不埒な先生のいびつな溺愛
「あ、お寺ってあそこ?」
久遠くんの話を遮って、見えてきたお寺を指差した。
住職さんにはご挨拶せずに、お墓参りだけするという。それでいいのかと躊躇したが、私は今日は、久遠くんのお父さんに会いにきたのだから、それでいいと思い直した。
お寺の横は、広くはないが墓地になっていた。よく手入れされた墓石が並んでいて、その中でも大きな墓石に、久遠家の名前が刻まれていた。
「こんにちは。初めまして」
なんの迷いもなく墓石に向かってそう話しかけると、久遠くんは変な目で見てきた。
「おい。親父は死んでんだぞ」
分かりきったことだけど、久遠くんがお父さんのことをそんな風に言えるようになるには、時間が必要だったはずだ。
墓石の頭からお水をかけて、買ってきたお花の茎を折って両側に生けた。お線香をつけると、懐かしい香りがあたりに漂って、辺りは静かになった。
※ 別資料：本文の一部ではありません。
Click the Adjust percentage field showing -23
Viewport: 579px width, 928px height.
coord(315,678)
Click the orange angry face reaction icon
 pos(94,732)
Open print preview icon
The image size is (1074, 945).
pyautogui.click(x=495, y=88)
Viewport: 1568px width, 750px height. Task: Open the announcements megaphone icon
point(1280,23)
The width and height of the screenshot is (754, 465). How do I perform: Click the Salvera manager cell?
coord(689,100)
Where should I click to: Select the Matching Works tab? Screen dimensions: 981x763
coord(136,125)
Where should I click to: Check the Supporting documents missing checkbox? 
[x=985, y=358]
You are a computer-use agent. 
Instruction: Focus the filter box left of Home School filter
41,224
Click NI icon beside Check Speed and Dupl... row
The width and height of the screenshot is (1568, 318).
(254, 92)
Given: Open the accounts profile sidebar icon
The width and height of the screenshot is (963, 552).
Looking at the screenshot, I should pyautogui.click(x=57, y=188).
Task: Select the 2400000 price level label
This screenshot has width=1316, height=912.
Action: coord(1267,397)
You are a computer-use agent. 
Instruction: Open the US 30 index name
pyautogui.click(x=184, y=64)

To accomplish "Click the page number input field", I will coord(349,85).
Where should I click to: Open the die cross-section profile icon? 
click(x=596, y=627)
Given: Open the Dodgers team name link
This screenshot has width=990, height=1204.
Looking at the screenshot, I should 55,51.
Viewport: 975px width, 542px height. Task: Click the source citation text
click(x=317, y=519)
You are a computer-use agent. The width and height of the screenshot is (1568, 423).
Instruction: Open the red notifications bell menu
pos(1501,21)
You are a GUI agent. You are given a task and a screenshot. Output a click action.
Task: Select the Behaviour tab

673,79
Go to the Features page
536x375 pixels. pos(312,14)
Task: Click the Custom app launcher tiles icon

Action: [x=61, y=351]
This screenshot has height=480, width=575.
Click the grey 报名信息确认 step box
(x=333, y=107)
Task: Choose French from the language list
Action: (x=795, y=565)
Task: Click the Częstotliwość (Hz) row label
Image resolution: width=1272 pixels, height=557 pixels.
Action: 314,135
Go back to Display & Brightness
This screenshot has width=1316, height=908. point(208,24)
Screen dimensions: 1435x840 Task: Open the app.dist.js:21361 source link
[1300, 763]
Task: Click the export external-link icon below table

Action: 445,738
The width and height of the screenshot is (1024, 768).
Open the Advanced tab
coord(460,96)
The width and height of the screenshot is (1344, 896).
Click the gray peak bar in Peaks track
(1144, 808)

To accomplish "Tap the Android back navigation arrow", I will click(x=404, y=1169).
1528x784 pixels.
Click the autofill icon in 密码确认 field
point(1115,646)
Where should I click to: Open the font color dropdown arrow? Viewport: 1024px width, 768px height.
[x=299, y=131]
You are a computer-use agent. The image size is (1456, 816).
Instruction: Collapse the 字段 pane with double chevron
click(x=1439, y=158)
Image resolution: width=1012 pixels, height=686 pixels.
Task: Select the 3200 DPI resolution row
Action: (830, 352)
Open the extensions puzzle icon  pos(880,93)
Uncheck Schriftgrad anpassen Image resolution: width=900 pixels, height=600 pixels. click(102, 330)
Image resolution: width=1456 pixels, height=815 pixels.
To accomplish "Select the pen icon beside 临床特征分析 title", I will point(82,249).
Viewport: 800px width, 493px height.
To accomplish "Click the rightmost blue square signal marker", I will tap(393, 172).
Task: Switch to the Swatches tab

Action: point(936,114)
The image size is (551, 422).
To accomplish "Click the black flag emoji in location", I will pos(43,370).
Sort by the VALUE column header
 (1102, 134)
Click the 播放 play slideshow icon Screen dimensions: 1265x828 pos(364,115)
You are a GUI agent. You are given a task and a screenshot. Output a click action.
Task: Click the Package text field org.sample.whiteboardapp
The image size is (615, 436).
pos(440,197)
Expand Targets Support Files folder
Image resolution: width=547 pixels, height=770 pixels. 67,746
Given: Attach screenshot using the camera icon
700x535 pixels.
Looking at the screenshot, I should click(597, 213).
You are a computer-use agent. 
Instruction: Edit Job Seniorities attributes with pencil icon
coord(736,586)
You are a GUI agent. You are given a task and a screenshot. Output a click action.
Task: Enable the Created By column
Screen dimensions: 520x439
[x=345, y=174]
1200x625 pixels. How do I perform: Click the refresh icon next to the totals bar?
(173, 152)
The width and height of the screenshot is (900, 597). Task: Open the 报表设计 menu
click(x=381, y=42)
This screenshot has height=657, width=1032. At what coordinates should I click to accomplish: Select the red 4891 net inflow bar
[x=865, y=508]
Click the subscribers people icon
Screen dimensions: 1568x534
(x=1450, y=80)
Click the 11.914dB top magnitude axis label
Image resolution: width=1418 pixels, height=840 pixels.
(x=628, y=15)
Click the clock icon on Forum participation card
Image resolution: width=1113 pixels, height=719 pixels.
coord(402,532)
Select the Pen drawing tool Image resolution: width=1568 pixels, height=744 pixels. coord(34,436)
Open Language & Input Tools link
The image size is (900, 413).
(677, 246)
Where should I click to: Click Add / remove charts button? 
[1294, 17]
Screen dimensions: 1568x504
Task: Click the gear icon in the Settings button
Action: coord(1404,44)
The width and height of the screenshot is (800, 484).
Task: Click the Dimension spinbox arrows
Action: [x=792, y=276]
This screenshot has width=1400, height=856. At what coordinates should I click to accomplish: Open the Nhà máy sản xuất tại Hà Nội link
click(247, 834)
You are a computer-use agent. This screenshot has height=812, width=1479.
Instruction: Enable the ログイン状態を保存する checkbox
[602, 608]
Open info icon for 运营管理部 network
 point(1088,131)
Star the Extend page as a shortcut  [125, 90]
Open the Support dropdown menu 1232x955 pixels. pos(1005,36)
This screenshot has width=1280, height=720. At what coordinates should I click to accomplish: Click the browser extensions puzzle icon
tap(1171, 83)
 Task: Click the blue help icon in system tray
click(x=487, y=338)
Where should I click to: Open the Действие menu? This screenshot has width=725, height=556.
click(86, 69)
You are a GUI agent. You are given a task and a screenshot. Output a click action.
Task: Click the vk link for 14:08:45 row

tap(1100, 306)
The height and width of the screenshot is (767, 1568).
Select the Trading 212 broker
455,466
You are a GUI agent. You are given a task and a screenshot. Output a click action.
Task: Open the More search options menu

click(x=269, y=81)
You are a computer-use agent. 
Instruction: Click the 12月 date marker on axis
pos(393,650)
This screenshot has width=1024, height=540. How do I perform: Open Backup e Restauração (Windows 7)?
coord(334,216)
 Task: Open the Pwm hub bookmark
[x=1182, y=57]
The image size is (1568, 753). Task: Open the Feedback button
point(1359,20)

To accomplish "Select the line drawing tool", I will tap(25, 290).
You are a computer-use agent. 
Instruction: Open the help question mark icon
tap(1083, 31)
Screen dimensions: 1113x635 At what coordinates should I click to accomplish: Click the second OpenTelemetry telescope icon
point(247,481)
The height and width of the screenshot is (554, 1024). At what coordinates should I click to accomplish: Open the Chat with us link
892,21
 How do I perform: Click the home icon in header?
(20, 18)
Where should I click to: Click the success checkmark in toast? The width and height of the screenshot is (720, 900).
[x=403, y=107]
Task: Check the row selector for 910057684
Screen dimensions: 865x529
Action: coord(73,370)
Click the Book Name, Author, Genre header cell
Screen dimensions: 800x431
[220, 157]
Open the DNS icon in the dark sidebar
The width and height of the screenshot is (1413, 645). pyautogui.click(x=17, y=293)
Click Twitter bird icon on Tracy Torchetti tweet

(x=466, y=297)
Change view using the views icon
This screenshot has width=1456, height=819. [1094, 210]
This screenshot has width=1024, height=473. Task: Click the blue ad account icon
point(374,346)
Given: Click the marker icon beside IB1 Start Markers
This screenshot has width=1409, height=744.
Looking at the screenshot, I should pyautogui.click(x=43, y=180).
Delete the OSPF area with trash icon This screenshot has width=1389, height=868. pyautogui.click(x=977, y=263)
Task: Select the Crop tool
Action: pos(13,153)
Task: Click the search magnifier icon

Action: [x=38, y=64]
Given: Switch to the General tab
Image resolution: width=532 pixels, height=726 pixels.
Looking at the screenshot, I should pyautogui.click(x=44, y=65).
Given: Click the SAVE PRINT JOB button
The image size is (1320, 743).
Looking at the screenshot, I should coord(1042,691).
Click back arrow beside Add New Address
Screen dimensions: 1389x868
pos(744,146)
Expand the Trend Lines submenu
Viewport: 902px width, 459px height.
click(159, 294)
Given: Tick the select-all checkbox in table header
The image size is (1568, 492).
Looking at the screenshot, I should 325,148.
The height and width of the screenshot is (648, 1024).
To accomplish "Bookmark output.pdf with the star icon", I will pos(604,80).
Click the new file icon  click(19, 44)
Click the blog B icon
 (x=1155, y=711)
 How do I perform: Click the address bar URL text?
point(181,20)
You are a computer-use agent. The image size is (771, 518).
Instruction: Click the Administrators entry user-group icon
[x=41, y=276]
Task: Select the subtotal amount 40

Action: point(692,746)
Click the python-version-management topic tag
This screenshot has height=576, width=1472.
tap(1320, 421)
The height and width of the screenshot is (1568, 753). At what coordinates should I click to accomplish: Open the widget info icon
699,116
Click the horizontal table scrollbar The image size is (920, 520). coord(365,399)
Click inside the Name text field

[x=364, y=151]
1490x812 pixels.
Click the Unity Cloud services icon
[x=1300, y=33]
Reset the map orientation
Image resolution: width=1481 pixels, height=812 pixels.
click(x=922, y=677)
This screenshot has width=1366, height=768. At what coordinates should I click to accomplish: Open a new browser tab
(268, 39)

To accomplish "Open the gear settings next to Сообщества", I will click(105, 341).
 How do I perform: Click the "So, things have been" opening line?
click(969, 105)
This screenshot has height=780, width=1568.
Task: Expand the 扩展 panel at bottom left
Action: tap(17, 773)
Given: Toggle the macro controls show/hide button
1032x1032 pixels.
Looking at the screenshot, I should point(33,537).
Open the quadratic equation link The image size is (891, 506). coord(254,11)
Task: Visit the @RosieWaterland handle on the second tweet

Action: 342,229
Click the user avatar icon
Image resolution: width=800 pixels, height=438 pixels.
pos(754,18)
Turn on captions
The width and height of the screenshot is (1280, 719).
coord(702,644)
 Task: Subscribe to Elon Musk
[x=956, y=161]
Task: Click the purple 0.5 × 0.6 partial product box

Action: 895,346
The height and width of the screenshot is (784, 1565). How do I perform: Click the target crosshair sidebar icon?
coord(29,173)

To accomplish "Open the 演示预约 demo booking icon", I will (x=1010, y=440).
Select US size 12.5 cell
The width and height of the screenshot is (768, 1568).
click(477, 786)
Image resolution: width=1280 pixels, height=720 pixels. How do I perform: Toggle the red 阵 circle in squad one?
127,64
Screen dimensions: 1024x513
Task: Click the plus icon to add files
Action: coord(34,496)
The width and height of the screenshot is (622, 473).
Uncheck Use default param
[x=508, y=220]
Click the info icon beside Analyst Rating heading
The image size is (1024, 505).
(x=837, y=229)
私たちは手を合わせた。久遠くんは立ったままで、私は墓前にしゃがんでいた。
久遠くんがすぐに顔を上げたのが音で分かったけれど、私はしばらくそのまま目を閉じていた。
「………なあ。なんで今日、ここに来たがったんだ。美和子」
お墓参りに行くという久遠くんに無理矢理ついていくとせがんだのは私だった。
どうしても、久遠くんのお父さんに伝えたいことがあったからだ。